Sunday, January 04, 2009

Efficiency vs. Resiliency

Last year, the financial sector took a pretty universal beating. In fact, unless you were in bear mutual funds or short-selling stocks, it was pretty dismal year. Over the past decade or so, communication barriers have fallen and that's helped improve the efficiency in the financial systems world wide. Cheap oil in the 80s and 90s helped foster global specialization as high-end products could be produced with cheap labor in developing economies. As a whole, the world became more efficient.

The downside was that all markets became more brittle. The improved efficiency helped to ensure there would be fewer shocks, but that their impact would travel further, faster, with fewer inefficiencies to dampen them or contain their spread.
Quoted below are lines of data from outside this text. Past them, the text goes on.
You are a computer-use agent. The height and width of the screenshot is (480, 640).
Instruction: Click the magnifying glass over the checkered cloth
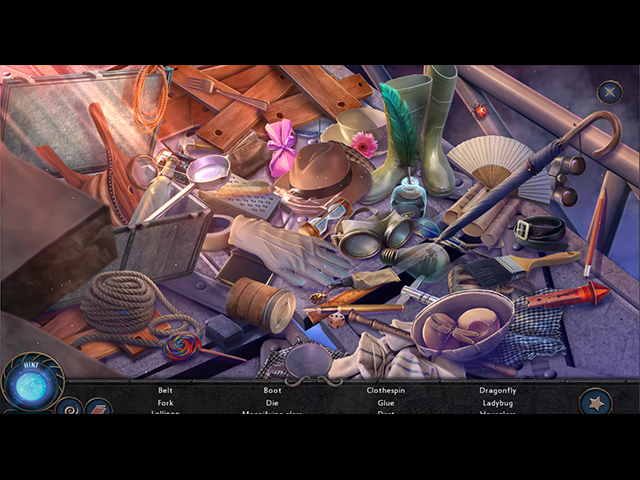(308, 356)
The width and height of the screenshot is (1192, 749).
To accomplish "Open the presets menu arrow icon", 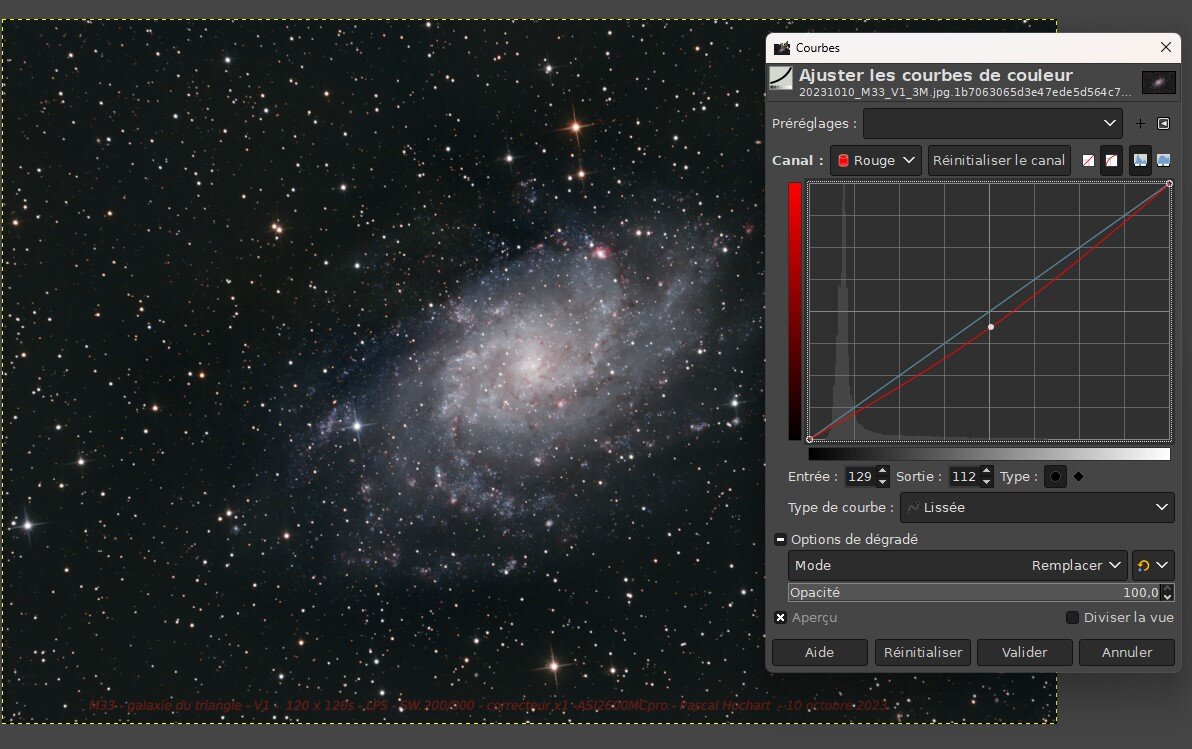I will (x=1163, y=124).
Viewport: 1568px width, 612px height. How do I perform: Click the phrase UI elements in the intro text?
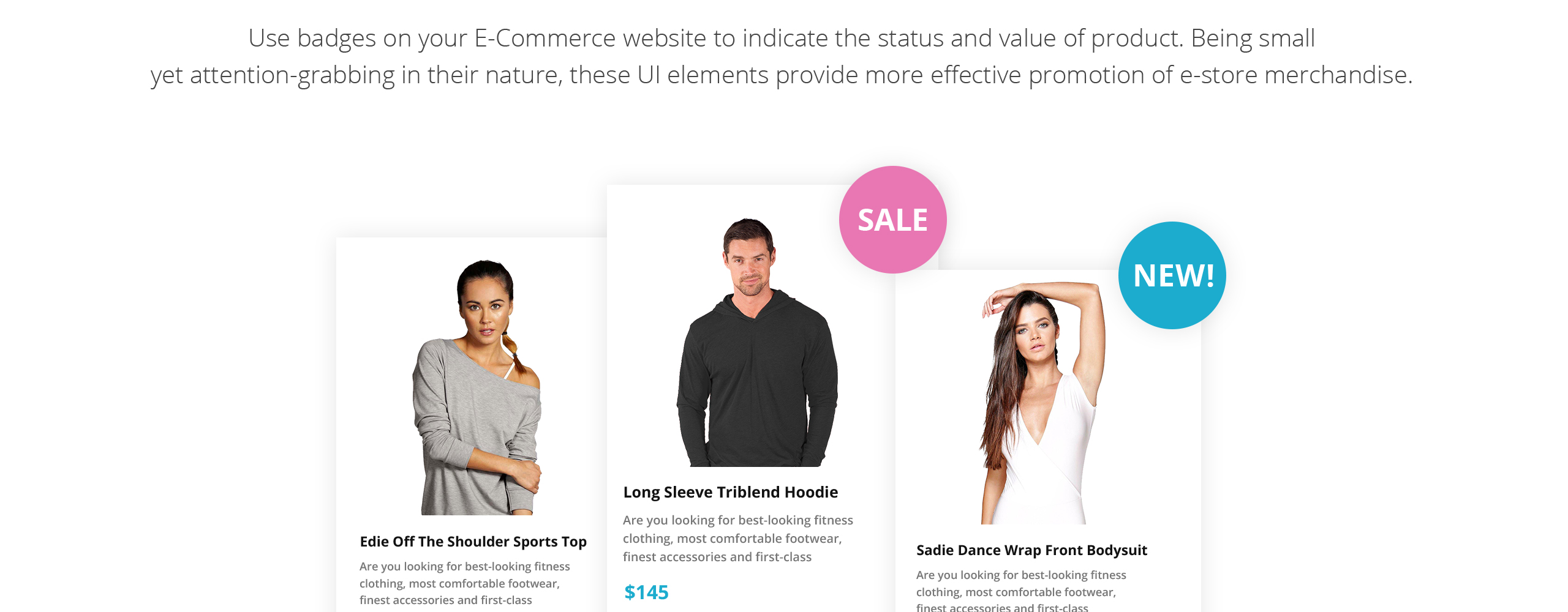(703, 75)
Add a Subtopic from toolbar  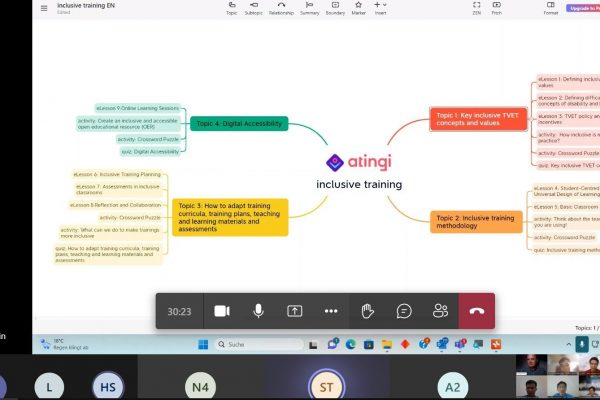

There is a bright spot though, one that I think is well worth looking at as we head into 2009. Credit Unions. Because credit unions didn't go nearly so crazy during the housing and commodities bubbles, they are on much more solid financial footing than the rest of the financial sector -- and without massive taxpayer bailouts.

I think there is an analogy to the Credit Unions in our larger economy, and that is small towns. Big cities are places of specialization. In fact, that's no small part of why and how they exist. When everything is going well, these big cities will prosper, but their very efficiency has made them brittle. 2009 will see entire states getting hammered as their major cities crumble through over-specialization and lack of resiliency. New York, Michigan, California, New Jersey.

On the other hand, you have small towns (and different fingers). Small towns don't tend to be efficient -- that isn't the point. They're not filled with just a few kinds of specialists. Instead, they're home to generalists, people who can and do a wide variety of things. While very few small towns are actually completely self-sufficient, they are substantially closer than urban areas are.

Those that called the 2008 housing and commodities bubbles are expecting 2009 to be even worse wit 2010 being bad as well. I think that's going to make resiliency even more important going forward.

After several months of reading and writing about the collapse, I think I'm going to switch gears and try to learn about how small towns can improve their self-sufficiency. If nothing else, it should be a more positive experience for me than reading about yet another asinine plan of the US government to reward incompetence and use the taxpayers to absorb losses caused by irresponsible investors, regulators, bankers, and ratings agencies.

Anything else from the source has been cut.